We bring the power of Remote Monitoring with IoT & AI to the forefront, eliminating the need for human intervention in monitoring. This technology ensures continuous condition monitoring, providing real-time insights into the health and performance of your machinery, even in remote locations.

Accurate Remaining Useful Life (RUL) Predictions

With with our accurate Remaining Useful Life (RUL) predictions, our AI algorithms analyze historical data, equipment conditions, and performance trends to forecast the remaining lifespan of critical components.

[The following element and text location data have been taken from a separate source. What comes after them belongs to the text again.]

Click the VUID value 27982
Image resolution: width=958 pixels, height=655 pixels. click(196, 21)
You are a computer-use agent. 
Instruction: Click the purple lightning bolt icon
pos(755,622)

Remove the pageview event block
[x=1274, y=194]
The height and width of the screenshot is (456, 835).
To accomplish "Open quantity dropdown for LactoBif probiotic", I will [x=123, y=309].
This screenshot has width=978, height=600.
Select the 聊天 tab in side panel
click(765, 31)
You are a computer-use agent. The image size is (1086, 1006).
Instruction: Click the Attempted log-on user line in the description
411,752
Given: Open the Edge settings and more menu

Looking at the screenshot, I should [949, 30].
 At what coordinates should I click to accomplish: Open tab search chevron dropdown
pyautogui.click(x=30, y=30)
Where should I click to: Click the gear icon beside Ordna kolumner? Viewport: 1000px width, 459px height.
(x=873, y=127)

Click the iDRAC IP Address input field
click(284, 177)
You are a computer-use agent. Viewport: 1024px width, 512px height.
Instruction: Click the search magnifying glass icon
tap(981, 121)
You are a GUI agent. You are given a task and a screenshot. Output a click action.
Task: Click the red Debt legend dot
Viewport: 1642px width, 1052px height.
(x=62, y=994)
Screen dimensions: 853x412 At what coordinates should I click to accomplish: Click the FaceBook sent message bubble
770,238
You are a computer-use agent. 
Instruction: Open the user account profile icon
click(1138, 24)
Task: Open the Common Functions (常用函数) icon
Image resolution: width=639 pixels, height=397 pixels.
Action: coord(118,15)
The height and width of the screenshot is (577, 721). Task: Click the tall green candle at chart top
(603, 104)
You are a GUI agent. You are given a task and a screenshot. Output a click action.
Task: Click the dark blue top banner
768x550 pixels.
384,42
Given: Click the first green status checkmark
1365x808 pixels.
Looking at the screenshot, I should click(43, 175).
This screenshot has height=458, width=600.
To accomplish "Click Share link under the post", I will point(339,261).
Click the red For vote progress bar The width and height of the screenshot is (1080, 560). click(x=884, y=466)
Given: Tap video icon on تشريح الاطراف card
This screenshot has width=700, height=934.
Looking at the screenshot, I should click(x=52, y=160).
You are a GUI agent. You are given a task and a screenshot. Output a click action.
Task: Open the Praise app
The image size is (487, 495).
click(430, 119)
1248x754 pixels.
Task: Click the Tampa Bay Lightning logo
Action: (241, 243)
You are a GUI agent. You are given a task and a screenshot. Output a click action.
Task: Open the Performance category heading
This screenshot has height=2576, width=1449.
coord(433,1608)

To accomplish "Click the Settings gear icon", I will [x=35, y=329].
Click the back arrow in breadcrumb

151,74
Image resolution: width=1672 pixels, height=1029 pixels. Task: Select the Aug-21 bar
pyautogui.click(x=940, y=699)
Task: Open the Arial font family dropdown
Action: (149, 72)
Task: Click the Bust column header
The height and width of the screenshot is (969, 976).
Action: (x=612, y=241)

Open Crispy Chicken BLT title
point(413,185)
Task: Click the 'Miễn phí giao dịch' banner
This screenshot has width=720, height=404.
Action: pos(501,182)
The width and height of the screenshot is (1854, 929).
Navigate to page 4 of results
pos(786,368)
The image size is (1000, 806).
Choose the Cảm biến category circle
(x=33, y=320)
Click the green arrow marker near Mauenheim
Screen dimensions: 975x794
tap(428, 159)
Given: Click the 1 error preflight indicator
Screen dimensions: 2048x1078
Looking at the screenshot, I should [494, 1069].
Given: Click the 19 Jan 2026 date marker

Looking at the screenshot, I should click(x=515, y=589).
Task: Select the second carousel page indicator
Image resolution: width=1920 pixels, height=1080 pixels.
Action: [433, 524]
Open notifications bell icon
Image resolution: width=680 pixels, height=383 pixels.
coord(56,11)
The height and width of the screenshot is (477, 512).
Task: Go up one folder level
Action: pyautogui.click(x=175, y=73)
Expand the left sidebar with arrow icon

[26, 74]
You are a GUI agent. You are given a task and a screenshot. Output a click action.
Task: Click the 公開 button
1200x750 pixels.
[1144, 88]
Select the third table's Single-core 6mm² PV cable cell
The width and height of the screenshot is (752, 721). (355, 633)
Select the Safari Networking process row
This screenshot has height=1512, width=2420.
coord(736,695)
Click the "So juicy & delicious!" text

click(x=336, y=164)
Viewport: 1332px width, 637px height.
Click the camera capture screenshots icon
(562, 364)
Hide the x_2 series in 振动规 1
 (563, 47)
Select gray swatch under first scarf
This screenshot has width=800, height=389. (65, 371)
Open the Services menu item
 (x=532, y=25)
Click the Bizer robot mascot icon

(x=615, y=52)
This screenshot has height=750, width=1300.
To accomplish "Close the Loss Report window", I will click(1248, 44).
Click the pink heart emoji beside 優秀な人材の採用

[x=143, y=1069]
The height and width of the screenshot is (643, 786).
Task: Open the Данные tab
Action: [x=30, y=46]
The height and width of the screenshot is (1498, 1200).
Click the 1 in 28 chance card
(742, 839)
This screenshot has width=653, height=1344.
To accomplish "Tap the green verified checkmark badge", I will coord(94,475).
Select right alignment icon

Case Study: $500,000 Planetary Gearbox Failure Prevented at Leading Cement Manufacturer

A global leader in white cement manufacturing successfully prevented a critical gearbox failure using advanced condition monitoring.

Challenge:
Monitoring the Roller Press posed difficulties. Traditional methods failed to provide timely alerts for issues in the Planetary Gearbox and Journal Bearings.

Solution:
MachineDoctor 6-in-1 wireless sensors were deployed across all Roller Press bearing points. These sensors transmitted real-time data, with alerts notifying the team of early fault indicators.

Key Findings:

  • Gear Fault & Lubrication Issues: Oil analysis revealed excessive moisture (>20,000 ppm vs. normal <500 ppm).
  • Wear Particles: Elevated levels of cutting wear particles indicated abnormal machine wear.
  • Action Taken: Gearbox oil was replaced during recent preventive maintenance.

Impact:
Early detection and AI-driven monitoring enabled proactive maintenance, preventing a $500,000 planetary gearbox failure and full rebuild.